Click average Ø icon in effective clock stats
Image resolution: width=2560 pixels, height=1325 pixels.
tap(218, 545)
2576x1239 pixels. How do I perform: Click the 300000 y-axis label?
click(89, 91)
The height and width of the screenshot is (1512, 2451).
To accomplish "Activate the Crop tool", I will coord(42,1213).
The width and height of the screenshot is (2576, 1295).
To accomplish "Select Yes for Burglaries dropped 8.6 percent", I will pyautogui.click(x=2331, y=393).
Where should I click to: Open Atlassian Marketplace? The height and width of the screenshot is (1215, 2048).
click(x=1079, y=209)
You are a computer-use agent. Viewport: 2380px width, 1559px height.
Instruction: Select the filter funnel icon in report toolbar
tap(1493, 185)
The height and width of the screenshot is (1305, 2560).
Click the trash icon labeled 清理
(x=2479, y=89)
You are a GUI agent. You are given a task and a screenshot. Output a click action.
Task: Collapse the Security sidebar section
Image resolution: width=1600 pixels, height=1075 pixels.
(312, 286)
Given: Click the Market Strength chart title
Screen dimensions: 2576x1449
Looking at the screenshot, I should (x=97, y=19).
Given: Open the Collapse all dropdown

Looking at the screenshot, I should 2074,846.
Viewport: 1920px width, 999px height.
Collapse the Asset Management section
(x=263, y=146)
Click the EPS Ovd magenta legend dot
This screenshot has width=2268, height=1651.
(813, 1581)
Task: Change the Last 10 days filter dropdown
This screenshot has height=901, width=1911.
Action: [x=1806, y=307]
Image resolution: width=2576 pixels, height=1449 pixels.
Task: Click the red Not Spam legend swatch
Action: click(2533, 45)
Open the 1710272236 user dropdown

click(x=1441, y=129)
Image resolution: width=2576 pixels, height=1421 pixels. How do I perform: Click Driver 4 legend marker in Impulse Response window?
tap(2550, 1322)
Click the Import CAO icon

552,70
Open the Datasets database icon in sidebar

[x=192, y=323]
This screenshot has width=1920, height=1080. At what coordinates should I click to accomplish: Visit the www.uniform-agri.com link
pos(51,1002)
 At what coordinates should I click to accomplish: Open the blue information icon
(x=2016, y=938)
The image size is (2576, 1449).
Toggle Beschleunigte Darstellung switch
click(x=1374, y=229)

The problem ▸
The lines of the data, from the first through the one containing "Task: Change the Last 10 days filter dropdown", are to be transcribed exactly.

Exercise result ▸
Click average Ø icon in effective clock stats
Image resolution: width=2560 pixels, height=1325 pixels.
tap(218, 545)
2576x1239 pixels. How do I perform: Click the 300000 y-axis label?
click(89, 91)
The height and width of the screenshot is (1512, 2451).
To accomplish "Activate the Crop tool", I will coord(42,1213).
The width and height of the screenshot is (2576, 1295).
To accomplish "Select Yes for Burglaries dropped 8.6 percent", I will pyautogui.click(x=2331, y=393).
Where should I click to: Open Atlassian Marketplace? The height and width of the screenshot is (1215, 2048).
click(x=1079, y=209)
You are a computer-use agent. Viewport: 2380px width, 1559px height.
Instruction: Select the filter funnel icon in report toolbar
tap(1493, 185)
The height and width of the screenshot is (1305, 2560).
Click the trash icon labeled 清理
(x=2479, y=89)
You are a GUI agent. You are given a task and a screenshot. Output a click action.
Task: Collapse the Security sidebar section
Image resolution: width=1600 pixels, height=1075 pixels.
(312, 286)
Given: Click the Market Strength chart title
Screen dimensions: 2576x1449
Looking at the screenshot, I should (x=97, y=19).
Given: Open the Collapse all dropdown

Looking at the screenshot, I should 2074,846.
Viewport: 1920px width, 999px height.
Collapse the Asset Management section
(x=263, y=146)
Click the EPS Ovd magenta legend dot
This screenshot has width=2268, height=1651.
(813, 1581)
Task: Change the Last 10 days filter dropdown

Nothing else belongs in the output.